In 1982 the Housing Corporation undertook a $4 million renovation of the building, improving kitchens and bathrooms and building a laundry and social area on the roof.

The building was classified in 1997 as a "Category 1" ("places of special or outstanding historical or cultural heritage significance or value") historic place by Heritage New Zealand.

In 2016, after an elderly resident died and was not found for two weeks, Housing New Zealand, in conjunction with the Presbyterian church in Wellington, started providing a weekly drop-in for cups of tea to help build a community. Security cameras were installed and a security guard was stationed at the flats at all times to deal with antisocial behaviour by some residents and their visitors.
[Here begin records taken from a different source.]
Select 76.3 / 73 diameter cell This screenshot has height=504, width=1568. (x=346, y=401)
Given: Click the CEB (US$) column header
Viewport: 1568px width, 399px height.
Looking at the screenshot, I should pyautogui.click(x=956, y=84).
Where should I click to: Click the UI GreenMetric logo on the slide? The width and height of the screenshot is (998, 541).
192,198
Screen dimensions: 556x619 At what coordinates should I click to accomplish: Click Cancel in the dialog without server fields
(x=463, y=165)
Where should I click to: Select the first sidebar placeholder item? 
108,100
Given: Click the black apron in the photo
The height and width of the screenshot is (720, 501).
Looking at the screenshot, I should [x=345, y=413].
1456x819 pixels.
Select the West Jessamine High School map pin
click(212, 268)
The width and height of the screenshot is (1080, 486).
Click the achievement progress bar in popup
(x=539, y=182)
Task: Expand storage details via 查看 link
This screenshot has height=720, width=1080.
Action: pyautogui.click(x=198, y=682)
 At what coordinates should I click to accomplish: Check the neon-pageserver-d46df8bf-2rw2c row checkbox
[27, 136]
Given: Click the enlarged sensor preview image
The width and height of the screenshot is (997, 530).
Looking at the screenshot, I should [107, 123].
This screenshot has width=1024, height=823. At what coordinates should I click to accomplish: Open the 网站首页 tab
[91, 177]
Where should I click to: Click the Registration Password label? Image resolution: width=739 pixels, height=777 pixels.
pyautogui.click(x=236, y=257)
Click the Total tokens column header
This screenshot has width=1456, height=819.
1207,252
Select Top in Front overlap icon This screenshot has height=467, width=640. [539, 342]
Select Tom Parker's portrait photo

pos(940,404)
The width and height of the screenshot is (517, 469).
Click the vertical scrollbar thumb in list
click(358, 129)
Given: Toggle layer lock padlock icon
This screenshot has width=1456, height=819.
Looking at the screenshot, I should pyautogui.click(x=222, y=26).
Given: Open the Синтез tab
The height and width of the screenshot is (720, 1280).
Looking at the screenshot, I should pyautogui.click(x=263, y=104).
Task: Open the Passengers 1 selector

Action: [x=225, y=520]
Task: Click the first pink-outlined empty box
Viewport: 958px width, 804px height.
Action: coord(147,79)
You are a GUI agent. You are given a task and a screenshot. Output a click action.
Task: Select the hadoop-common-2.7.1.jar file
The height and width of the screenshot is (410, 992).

Another resident lay dead and undiscovered for weeks in 2021.

In 2022 Kāinga Ora (successor to Housing New Zealand) produced a report on the flats which stated that the building was "at the end of its economic life". Due to its heritage listing it would be difficult to get permission to demolish the building, so Kāinga Ora's preferred plan was to renovate, which would mean moving all the residents out temporarily. Many of the tenants were "middle-aged, single, older, formerly homeless individuals".

By 2024, the flats were boarded up until further notice and the residents relocated, following concerns over the building's quake-prone status and Kāinga Ora's financial health.